Monday, December 23, 2013

One Dish Baked Orzo with Spinach, Ham, and Feta



Hello, Friends!  Are you ready for Wednesday?  I wish I could say we were going to have a white Christmas, but, alas, no such luck.

I'm gearing up by trying to come up with some new recipes in which I can use ham.  We received a beautiful ham as a gift and I wanted to try some new dishes.  This was first up and I'm tellin' you......if you are going to have any leftover ham, you have got to try this!!!  It is dee....lish!

It's a simple mixture of orzo with some freshly chopped dill and feta cheese with some chopped ham and spinach sandwiched in between.  And then a thin layer of grated Romano or Parmesan cheese on top which bakes into a lovely crispy crust.  You can put this together very quickly and bake it immediately or the next day.  I would make the full recipe in a 9x13 baking dish or half the recipe and bake it in an 8x8 dish.  I served this with a Greek salad.

ONE DISH BAKED ORZO with SPINACH, HAM, and FETA (6-8 servings)

2 cups ham, cooked and chopped
1 pound orzo pasta
1/4 cup olive oil
2 Tbsp fresh dill, chopped (or more, to taste)
1/3 cup grated Romano, Parmesan, or Asiago cheese
14.5 oz can chicken stock
1 cup whipping cream
1/2 pound crumbed feta cheese
1 box frozen chopped spinach, thawed and completely dry (it's important to squeeze out all excess moisture)
S&P to taste

Preheat the oven to 350F.  Pour the chicken stock into a large pot.  Add enough water to the stock to almost fill the pot.  Sprinkle with salt and bring to a boil.  Stir in orzo and boil until just tender (8-10 minutes) but still firm to bite, stirring occasionally.  Drain well.
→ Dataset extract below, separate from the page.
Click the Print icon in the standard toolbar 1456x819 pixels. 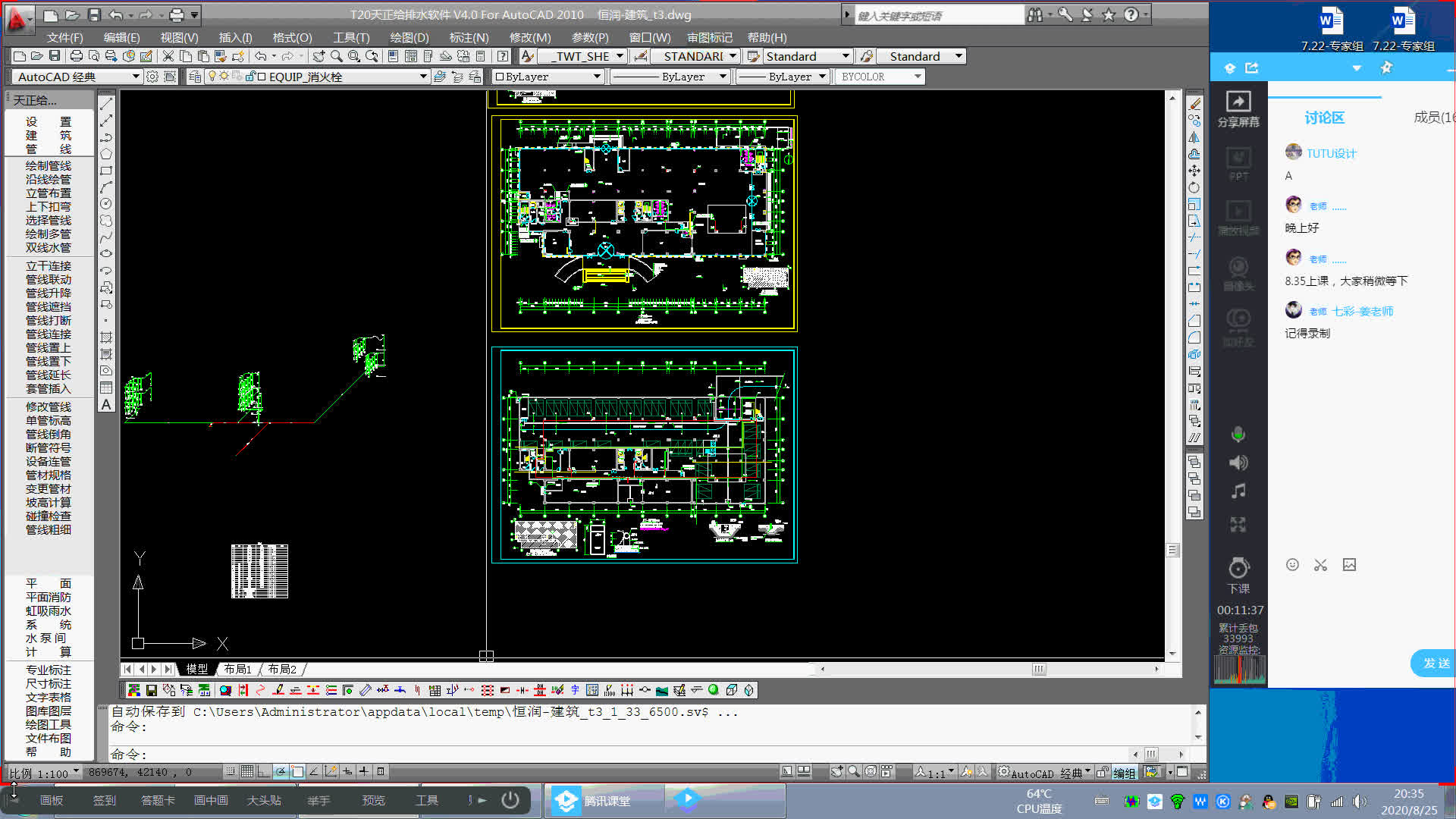click(x=77, y=56)
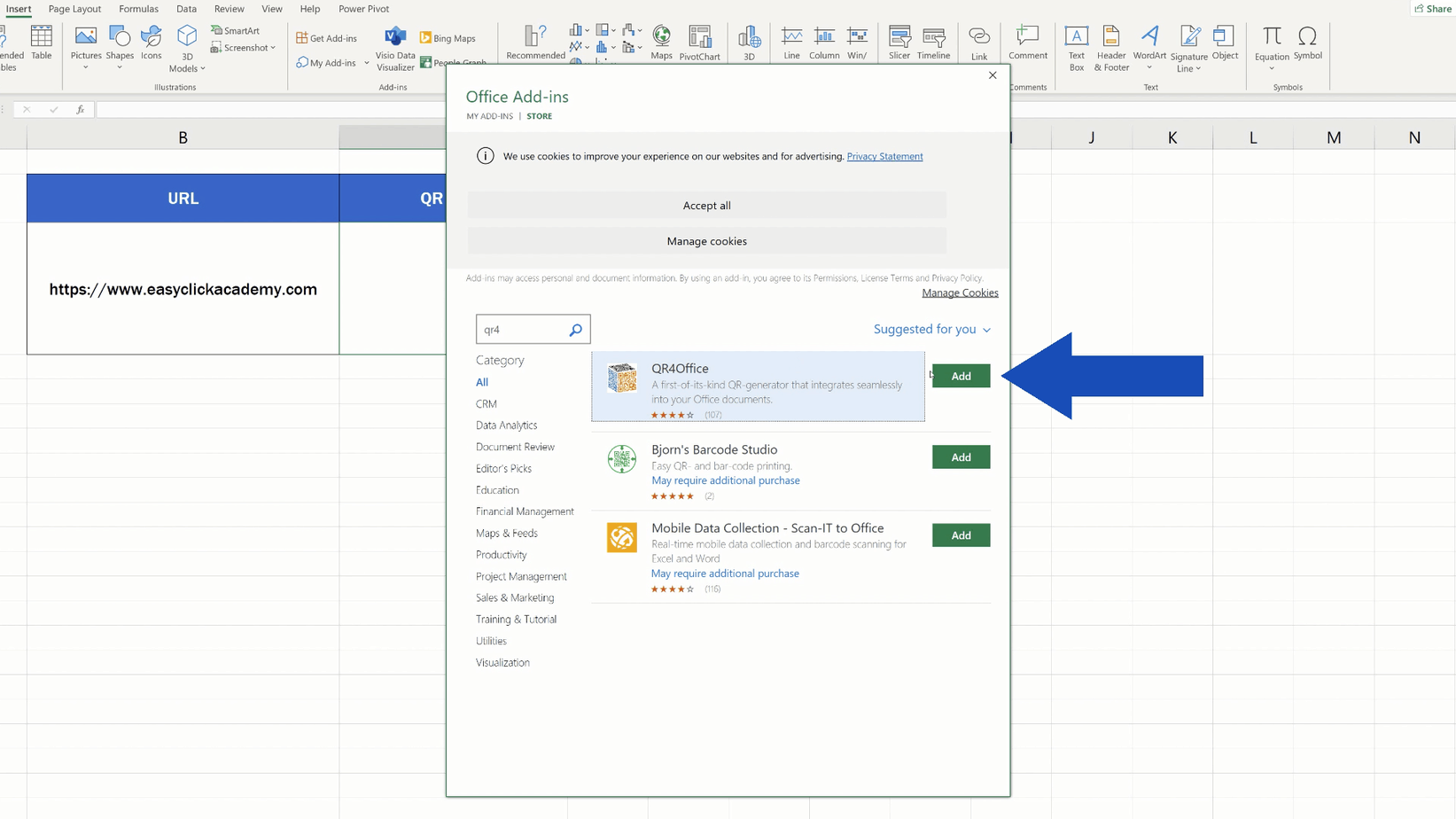Insert a SmartArt graphic
1456x819 pixels.
click(x=236, y=30)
Return to pot.  Mix in cream, oil, feta, and dill.  Season with S&P.  In a prepared baking dish, layer 1/2 of the orzo mixture.  Top with the ham and then spinach.  Layer the remaining orzo mixture over the spinach and top with the Romano cheese.  Bake uncovered until heated through, about 40 minutes.

This dish can be prepared a day ahead, just cover and refrigerate.  When you're ready to cook it, bring it to a room temperature before you bake it.